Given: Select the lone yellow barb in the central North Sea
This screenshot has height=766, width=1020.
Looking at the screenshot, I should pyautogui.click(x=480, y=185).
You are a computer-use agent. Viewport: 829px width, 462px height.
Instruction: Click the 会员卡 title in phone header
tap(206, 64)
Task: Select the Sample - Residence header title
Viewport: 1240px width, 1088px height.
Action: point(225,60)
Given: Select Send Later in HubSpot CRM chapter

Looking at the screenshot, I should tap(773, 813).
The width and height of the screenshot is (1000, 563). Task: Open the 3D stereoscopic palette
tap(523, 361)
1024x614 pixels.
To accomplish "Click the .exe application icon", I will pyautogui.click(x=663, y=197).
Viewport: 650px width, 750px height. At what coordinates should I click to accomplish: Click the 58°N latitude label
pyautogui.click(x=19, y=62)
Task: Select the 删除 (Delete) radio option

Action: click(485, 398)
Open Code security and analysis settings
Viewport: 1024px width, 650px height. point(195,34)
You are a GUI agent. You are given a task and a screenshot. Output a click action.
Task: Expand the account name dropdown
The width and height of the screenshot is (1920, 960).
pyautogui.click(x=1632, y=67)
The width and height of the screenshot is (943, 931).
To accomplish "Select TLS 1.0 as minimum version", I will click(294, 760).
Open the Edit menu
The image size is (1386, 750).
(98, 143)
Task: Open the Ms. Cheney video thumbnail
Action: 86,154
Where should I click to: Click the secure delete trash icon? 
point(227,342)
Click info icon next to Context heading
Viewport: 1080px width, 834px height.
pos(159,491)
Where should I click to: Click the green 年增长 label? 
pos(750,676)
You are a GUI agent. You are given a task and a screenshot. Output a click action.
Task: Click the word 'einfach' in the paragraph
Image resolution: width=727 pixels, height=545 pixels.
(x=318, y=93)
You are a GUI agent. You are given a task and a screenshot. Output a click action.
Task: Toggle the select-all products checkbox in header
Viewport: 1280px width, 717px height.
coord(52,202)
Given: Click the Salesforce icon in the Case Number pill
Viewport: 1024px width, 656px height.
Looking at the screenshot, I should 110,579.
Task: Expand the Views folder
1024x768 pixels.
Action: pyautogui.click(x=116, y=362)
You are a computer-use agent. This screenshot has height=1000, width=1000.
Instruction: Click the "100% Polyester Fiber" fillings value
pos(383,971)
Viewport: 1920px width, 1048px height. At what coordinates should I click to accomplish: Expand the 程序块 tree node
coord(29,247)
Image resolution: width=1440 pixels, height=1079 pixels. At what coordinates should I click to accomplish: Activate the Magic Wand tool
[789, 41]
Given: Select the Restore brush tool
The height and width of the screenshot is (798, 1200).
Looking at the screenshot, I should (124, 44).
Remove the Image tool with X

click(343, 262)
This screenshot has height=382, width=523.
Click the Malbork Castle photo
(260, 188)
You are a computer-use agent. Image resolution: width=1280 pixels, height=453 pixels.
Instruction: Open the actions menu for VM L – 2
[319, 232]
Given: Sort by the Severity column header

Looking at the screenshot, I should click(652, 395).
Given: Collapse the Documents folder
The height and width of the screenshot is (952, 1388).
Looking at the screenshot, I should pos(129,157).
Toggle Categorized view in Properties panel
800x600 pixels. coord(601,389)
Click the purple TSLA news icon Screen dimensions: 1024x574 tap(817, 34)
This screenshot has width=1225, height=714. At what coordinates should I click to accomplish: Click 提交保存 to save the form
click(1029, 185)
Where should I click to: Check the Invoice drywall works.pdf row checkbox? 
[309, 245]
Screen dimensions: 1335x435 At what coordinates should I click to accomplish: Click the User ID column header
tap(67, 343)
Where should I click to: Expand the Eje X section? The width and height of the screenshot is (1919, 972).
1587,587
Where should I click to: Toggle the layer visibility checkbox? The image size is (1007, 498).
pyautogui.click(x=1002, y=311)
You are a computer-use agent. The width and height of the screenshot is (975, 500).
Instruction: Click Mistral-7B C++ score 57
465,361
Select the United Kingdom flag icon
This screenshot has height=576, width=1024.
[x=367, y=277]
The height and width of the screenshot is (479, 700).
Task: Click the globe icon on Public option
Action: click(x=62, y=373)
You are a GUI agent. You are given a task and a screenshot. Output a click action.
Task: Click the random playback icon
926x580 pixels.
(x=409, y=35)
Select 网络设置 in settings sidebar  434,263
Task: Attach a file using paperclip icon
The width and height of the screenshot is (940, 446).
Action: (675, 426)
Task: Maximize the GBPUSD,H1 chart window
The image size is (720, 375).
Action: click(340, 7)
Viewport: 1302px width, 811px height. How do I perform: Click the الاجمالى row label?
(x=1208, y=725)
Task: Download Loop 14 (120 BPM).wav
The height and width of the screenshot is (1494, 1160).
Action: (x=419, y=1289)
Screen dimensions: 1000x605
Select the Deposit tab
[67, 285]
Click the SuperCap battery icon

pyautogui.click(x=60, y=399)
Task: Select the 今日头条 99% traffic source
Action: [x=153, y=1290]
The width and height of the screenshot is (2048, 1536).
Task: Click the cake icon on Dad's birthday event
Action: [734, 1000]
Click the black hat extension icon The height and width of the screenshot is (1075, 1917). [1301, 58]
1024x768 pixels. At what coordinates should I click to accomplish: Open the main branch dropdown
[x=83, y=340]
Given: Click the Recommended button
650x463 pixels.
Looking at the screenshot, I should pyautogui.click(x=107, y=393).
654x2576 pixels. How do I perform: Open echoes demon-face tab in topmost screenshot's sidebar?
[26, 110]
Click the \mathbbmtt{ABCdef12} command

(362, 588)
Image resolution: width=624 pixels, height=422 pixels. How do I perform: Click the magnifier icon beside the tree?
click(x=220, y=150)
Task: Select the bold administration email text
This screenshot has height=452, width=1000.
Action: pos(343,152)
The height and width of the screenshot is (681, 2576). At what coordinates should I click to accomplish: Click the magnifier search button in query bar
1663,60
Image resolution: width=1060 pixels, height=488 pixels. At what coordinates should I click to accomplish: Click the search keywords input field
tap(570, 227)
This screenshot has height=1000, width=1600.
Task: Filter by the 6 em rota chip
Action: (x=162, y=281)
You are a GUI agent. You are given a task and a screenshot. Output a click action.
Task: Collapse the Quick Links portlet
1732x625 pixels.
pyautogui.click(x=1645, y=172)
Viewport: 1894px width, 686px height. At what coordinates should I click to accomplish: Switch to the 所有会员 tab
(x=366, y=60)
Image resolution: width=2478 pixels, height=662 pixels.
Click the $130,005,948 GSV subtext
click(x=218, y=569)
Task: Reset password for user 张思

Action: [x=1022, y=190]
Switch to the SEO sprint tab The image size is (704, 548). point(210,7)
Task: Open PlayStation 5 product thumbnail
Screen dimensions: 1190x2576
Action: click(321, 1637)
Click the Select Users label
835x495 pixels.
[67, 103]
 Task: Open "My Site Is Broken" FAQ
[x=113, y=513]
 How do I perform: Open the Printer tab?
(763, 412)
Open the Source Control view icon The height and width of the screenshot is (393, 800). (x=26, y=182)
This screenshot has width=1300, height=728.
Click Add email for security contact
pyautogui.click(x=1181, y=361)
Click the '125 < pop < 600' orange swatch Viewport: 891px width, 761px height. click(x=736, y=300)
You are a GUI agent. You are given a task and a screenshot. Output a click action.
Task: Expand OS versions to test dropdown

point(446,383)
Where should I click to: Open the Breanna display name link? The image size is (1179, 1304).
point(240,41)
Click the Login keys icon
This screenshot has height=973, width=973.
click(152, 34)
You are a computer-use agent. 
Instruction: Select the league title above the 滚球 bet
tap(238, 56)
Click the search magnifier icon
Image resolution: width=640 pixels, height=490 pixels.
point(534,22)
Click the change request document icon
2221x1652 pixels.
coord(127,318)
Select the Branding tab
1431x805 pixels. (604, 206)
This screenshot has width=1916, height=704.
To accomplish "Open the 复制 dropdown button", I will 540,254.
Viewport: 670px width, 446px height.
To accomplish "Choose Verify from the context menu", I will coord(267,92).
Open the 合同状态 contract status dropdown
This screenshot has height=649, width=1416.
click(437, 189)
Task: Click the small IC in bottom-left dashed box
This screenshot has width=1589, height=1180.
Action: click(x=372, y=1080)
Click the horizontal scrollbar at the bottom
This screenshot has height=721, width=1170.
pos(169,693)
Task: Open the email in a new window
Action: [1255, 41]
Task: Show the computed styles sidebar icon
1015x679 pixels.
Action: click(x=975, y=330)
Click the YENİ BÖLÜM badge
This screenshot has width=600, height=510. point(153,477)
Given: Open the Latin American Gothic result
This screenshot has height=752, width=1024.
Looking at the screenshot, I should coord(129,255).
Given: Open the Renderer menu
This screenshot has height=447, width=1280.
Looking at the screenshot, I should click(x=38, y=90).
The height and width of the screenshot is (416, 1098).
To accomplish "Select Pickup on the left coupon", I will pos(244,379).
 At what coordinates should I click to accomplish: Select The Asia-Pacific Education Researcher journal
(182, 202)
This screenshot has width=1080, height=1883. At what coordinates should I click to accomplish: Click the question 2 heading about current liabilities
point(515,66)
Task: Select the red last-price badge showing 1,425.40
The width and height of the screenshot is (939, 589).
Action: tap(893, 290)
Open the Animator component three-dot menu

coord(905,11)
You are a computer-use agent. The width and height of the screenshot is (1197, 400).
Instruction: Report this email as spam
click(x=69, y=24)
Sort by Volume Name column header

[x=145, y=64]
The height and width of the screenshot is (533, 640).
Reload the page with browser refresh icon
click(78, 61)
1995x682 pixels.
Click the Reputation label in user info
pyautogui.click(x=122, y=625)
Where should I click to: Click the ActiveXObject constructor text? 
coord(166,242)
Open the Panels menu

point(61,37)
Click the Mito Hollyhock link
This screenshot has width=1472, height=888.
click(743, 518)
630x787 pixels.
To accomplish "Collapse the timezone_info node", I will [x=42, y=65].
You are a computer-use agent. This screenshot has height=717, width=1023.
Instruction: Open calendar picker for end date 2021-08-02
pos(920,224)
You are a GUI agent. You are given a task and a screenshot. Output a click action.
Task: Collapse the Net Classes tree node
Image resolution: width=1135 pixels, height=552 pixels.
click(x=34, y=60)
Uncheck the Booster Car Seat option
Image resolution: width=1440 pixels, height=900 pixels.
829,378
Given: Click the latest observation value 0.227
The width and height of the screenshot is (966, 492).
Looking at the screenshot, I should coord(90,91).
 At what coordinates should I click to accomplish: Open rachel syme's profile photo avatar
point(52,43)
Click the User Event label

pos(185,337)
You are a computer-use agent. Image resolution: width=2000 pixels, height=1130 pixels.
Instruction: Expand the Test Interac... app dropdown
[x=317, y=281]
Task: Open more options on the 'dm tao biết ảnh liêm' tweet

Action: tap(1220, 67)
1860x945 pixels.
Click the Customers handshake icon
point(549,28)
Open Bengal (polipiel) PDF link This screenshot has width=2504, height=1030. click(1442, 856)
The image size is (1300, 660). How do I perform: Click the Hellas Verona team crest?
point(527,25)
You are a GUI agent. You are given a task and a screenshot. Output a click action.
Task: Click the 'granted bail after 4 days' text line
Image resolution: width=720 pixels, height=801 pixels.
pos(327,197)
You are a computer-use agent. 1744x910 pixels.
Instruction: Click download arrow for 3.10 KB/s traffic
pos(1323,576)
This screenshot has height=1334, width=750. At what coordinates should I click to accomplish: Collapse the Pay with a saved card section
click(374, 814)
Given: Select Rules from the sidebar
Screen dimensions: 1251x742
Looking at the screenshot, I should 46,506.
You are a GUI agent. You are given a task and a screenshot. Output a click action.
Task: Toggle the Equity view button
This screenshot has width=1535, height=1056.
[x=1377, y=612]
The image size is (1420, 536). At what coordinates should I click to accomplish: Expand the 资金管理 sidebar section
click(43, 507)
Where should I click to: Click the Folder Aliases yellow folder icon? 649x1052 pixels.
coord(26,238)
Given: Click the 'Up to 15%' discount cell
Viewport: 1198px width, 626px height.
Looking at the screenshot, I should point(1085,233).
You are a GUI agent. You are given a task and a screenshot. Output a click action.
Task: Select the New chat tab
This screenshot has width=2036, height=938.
=-=-=-=-=
• [WHAT THIS TASK INVOLVES] Every line above that holds "bottom" should be tallied; answer with the total alone.

• [EXPECTED ANSWER] 2